◆ **TO DO**
All of the entries need to be printed again exactly; pictures are the only thing to omit.
START DATA SHOWN
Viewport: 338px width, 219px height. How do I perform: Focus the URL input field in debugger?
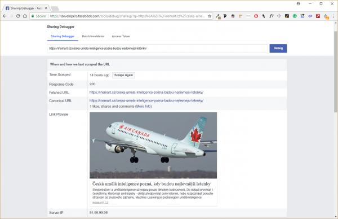[x=157, y=49]
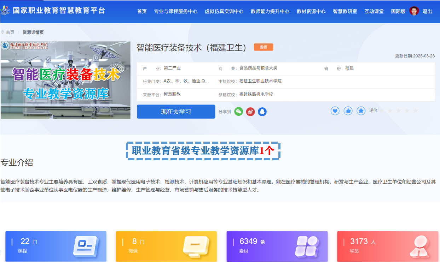Open 专业与课程服务中心 menu
The width and height of the screenshot is (440, 262).
(x=176, y=11)
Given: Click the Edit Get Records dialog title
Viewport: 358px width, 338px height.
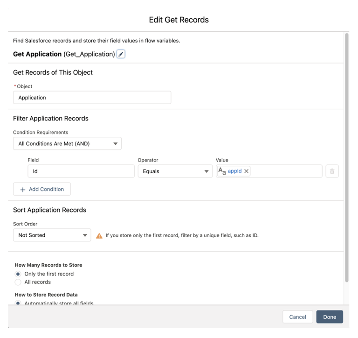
END DATA SHOWN
◆ **ANSWER SPACE**
Viewport: 338px width, 219px height. How do I perform: Focus the URL input field in debugger?
[x=157, y=49]
Open 专业与课程服务中心 menu
The width and height of the screenshot is (440, 262).
(x=176, y=11)
Given: Click the Edit Get Records dialog title
Viewport: 358px width, 338px height.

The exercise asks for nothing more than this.